TRURO, N.S. - More bargaining power, fuel surcharges and rate increases on government contracts were the main topics of discussion at the Truckers Association of Nova Scotia's annual general meeting h...

TRURO, N.S. – More bargaining power, fuel surcharges and rate increases on government contracts were the main topics of discussion at the Truckers Association of Nova Scotia’s annual general meeting held in Truro, N.S. in April.

But how to achieve these goals was the subject of much debate.

Still reeling from the loss of longtime executive director Dave Roberts, the executive tried to communicate their approach to ongoing negotiations on government contracts to a membership terrified by the prospect of a fuel spike this summer driving them into bankruptcy.

“You say we go to them and they tell us what they’ll pay us,” said one irate member at the annual general meeting.

“Why don’t we tell them — this is what you have to pay?”

The answer, according to association executives, was longer and more complex than you’d think.

According to them, negotiations have being going well so far, and the executive hope to keep them that way.

“We’ve had a good relationship in negotiations with the government so far and we hope to keep it that way,” said Bill Dowe, TANS secretary/treasurer and Area 2 director.

In fact, TANS negotiators hope to meet with Transport and Public Works department officials soon to establish a fuel escalation charge to be addended to the contract they negotiated earlier this year.

“Yearly TANS sits with the Department of Transportation and Public Works to establish a fair rate to operate a truck on government jobs. This year rates were set (up 6.5 per cent on average, depending on the type of work performed – i.e. hauling asphalt or gravel, or doing ditch work) and there was some satisfaction with the rates, but almost alarm at the increase in fuel costs since,” said Frank Henderson, who recently replaced Roberts as the association’s new executive director.

“(But) there is no reason to expect that government will not sit with us and address this issue.”

For a fuel surcharge formula that will work, as well as other resources, the executive is looking to the Atlantic Provinces Trucking Association.

“Things such as fuel escalation charges, load security, weights and dimensions and technology are now common to all of us in each province and our support for each other in the information flow is vital to our success,” said Henderson.

The move is part of an overall attempt to increase the strength of the association and its bargaining power.

Also part of this is the association’s willingness to align itself more closely with a union for operating engineers, which negotiates directly with the province for building contracts, then occasionally subcontracts to association members.

The union has historically done a much better job of bargaining for rates with the province. According to Henderson, union-negotiated rates paid to truck subcontractors in the late ’90s and early 2000s were $63 per hour. Association negotiators, by comparison, only managed to get members $51 per hour when they negotiated with government independently earlier this year.

The proposed affiliation would most likely consist of association members paying a fee to the union for work obtained at rates negotiated by the union. “The difference would offset the percentage paid to the union,” said Dowe. “But our association members wouldn’t have to pay dues or carry union cards.”

Other initiatives discussed at the meeting included a motion to ask that government remove a clause allowing a building contractor to select a designated truck from the established rotational 80/20-work system.

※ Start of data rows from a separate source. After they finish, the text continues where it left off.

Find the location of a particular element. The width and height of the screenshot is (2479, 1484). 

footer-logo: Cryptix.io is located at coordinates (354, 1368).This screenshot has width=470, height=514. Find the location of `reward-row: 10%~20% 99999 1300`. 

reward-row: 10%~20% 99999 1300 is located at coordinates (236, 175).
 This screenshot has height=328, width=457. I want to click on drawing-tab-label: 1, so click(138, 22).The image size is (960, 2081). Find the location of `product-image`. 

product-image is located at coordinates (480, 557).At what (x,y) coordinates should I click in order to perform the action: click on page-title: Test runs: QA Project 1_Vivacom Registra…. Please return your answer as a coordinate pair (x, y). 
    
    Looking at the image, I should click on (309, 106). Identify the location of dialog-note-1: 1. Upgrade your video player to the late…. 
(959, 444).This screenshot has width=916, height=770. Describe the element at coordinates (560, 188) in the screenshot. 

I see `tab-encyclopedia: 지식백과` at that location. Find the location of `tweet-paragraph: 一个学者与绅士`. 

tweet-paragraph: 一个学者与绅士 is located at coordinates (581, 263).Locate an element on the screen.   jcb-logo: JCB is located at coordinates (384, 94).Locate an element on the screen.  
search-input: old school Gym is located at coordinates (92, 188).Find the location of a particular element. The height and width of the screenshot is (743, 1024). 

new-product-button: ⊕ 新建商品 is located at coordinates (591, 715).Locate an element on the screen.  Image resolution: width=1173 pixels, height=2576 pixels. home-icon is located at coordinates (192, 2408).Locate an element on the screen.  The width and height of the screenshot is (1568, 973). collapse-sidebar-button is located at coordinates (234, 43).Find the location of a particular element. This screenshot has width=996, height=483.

The 80/20 system basically allows the contractor to supply 20 per cent of its own truck work and rely on an association rotation list for the hiring of further trucks. But the agreement, which is not legislated and amounts to little more than a “gentleman’s agreement” between TANS members and the provincial government, also includes a clause which allows the contractor to designate a single truck for work, which can be pulled from the rotational list. In other words, if the government wants Number Five on the list to come in and work, Number Five can, for a limited period of time, without losing his or her place in the rotation.

The association wants to remove this part of the agreement, for obvious reasons, but whether it will succeed in doing so is unknown.

“We don’t want to lose the 80/20 agreement completely,” explained Dowe. “So we’ll go and ask to have the designated truck clause removed, but there’s no guarantee they’ll do it.”

While the majority of the membership’s time at the annual general meeting was spent dealing with these issues, there was time for members to socialize as well, most especially at the casino night fundraiser preceding the meeting and the banquet, which followed.

Funds raised went, in part, to an education fund for the children of belated TANS director Dave Roberts.